What needs to be done - Duplicate the lines starting with the one containing "markets [691, 285]" and ending after the one containing "infrastructure [756, 319]", both included.

Task data -

** begin **

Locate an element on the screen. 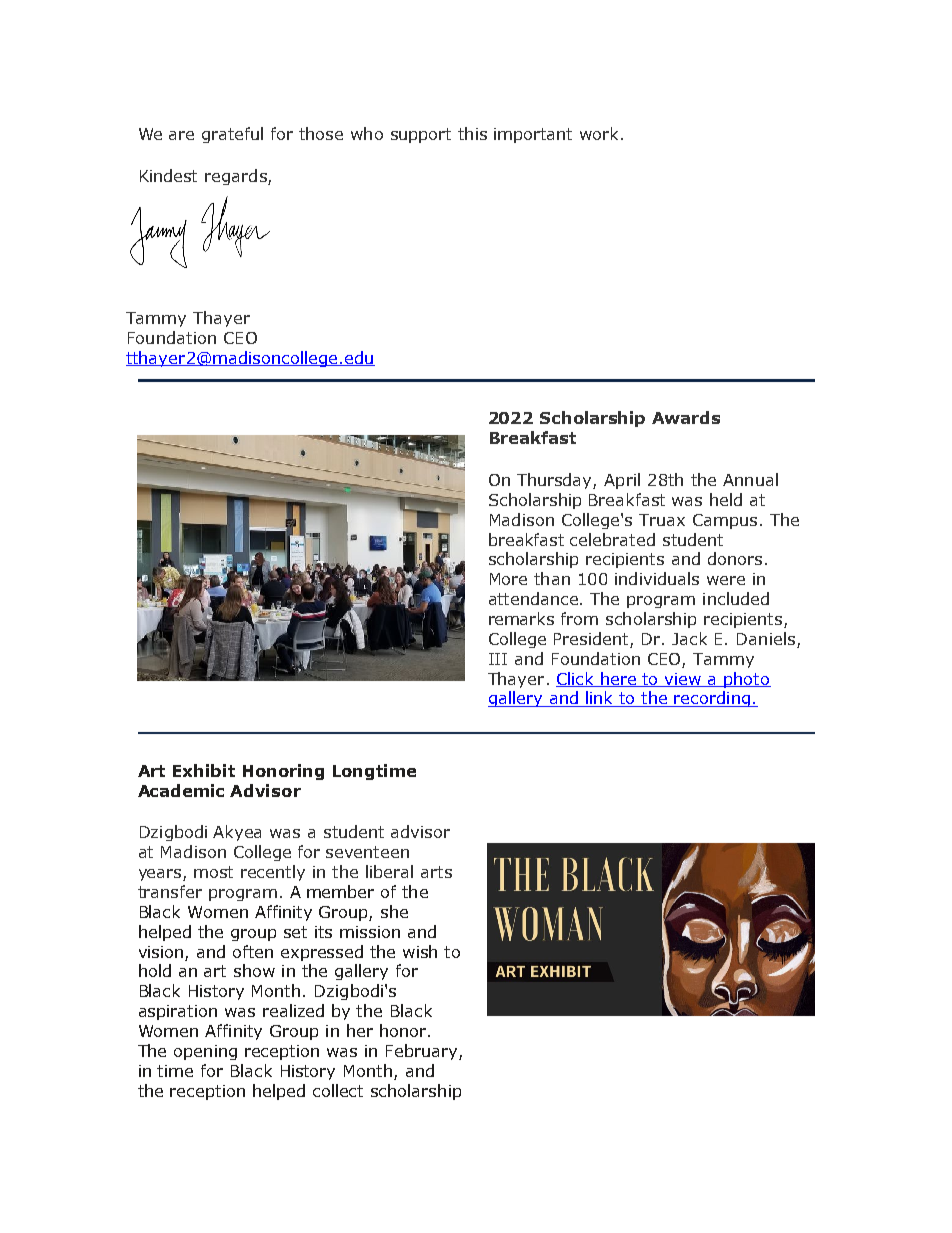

** end **
** begin **

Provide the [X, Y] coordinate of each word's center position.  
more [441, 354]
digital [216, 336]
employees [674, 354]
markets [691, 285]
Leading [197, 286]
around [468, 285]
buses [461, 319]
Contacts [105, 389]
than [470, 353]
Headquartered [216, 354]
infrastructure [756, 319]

** end **

Exercise answer -
markets [691, 285]
Leading [197, 286]
around [468, 285]
buses [461, 319]
Contacts [105, 389]
than [470, 353]
Headquartered [216, 354]
infrastructure [756, 319]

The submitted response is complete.